BEGIN Task inputs

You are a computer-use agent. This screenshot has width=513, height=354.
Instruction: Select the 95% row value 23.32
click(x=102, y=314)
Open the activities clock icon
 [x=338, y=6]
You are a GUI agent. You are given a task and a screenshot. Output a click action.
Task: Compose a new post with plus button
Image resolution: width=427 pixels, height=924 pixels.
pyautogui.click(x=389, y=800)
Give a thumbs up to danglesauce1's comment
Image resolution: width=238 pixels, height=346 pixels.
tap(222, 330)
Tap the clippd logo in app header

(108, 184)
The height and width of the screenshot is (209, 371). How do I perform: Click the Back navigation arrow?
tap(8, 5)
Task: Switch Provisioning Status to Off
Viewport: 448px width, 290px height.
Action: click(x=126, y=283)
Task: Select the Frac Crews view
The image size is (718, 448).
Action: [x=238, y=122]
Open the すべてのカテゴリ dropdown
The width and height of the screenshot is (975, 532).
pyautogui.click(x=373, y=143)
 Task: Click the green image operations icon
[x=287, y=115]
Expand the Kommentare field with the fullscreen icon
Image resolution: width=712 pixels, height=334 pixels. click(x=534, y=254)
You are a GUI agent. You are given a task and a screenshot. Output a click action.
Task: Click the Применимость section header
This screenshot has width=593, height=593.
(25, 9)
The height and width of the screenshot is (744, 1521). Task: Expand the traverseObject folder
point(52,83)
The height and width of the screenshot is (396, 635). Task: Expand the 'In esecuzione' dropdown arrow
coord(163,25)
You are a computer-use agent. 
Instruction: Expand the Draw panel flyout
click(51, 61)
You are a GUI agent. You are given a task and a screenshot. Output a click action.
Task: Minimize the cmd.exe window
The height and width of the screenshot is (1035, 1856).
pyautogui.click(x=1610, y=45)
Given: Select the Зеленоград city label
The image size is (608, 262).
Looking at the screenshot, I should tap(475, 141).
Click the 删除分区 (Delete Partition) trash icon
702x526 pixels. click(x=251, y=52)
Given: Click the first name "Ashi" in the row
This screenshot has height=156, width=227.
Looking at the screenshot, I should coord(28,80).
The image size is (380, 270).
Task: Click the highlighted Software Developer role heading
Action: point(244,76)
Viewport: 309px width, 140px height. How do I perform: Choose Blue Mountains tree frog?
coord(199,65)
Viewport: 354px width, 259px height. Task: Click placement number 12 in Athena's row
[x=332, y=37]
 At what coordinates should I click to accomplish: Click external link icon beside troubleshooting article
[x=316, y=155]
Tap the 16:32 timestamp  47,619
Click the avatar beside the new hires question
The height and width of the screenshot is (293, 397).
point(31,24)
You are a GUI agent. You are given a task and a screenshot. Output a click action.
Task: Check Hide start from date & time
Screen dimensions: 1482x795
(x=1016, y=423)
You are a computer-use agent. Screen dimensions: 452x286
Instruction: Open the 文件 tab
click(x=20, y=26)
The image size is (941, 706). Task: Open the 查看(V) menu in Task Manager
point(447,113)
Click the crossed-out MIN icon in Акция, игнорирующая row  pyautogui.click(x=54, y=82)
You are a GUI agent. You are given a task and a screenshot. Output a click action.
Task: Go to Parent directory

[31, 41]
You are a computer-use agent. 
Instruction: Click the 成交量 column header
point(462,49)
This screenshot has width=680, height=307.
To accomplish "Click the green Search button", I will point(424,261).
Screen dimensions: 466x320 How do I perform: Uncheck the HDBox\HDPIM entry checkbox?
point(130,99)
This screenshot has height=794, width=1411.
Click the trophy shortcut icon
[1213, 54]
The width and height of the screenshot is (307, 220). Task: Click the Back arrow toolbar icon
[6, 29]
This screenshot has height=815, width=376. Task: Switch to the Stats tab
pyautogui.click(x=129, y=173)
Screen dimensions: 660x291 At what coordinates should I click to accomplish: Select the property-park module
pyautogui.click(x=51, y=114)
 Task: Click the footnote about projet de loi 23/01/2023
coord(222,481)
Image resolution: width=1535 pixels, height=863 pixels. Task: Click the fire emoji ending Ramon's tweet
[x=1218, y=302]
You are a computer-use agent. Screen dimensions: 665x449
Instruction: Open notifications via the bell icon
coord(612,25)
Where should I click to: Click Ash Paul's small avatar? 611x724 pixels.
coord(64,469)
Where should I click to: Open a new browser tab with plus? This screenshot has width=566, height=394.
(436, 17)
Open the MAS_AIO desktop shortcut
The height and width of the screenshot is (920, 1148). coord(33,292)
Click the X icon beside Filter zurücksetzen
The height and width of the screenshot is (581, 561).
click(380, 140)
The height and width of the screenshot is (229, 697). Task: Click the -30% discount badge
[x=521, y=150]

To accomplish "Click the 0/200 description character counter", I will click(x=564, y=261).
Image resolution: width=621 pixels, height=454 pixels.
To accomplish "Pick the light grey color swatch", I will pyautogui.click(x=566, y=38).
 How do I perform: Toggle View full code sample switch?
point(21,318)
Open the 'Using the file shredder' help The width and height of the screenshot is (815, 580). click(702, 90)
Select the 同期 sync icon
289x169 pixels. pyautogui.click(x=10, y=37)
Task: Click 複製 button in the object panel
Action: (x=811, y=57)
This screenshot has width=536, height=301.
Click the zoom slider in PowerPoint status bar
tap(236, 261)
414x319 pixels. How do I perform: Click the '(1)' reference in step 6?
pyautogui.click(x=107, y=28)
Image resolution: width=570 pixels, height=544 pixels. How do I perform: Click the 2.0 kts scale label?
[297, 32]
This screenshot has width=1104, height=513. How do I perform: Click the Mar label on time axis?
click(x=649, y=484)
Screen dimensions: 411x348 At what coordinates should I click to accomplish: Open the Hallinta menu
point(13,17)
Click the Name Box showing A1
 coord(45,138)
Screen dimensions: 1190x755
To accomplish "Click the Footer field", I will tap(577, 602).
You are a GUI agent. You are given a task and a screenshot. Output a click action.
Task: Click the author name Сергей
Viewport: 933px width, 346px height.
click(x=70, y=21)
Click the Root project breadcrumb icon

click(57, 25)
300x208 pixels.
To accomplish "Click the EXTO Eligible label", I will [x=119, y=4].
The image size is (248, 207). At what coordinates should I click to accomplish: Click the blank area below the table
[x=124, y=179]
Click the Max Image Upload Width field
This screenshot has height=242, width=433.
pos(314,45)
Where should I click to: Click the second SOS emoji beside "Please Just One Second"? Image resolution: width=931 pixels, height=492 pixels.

END Task inputs

- Task statement -
All lines from the one containing "414x319 pixels. How" down to the final line above are to be restated word for word; leave out the rest.

- Your solution -
414x319 pixels. How do I perform: Click the '(1)' reference in step 6?
pyautogui.click(x=107, y=28)
Image resolution: width=570 pixels, height=544 pixels. How do I perform: Click the 2.0 kts scale label?
[297, 32]
This screenshot has width=1104, height=513. How do I perform: Click the Mar label on time axis?
click(x=649, y=484)
Screen dimensions: 411x348 At what coordinates should I click to accomplish: Open the Hallinta menu
point(13,17)
Click the Name Box showing A1
 coord(45,138)
Screen dimensions: 1190x755
To accomplish "Click the Footer field", I will tap(577, 602).
You are a GUI agent. You are given a task and a screenshot. Output a click action.
Task: Click the author name Сергей
Viewport: 933px width, 346px height.
click(x=70, y=21)
Click the Root project breadcrumb icon

click(57, 25)
300x208 pixels.
To accomplish "Click the EXTO Eligible label", I will [x=119, y=4].
The image size is (248, 207). At what coordinates should I click to accomplish: Click the blank area below the table
[x=124, y=179]
Click the Max Image Upload Width field
This screenshot has height=242, width=433.
pos(314,45)
Where should I click to: Click the second SOS emoji beside "Please Just One Second"? Image resolution: width=931 pixels, height=492 pixels.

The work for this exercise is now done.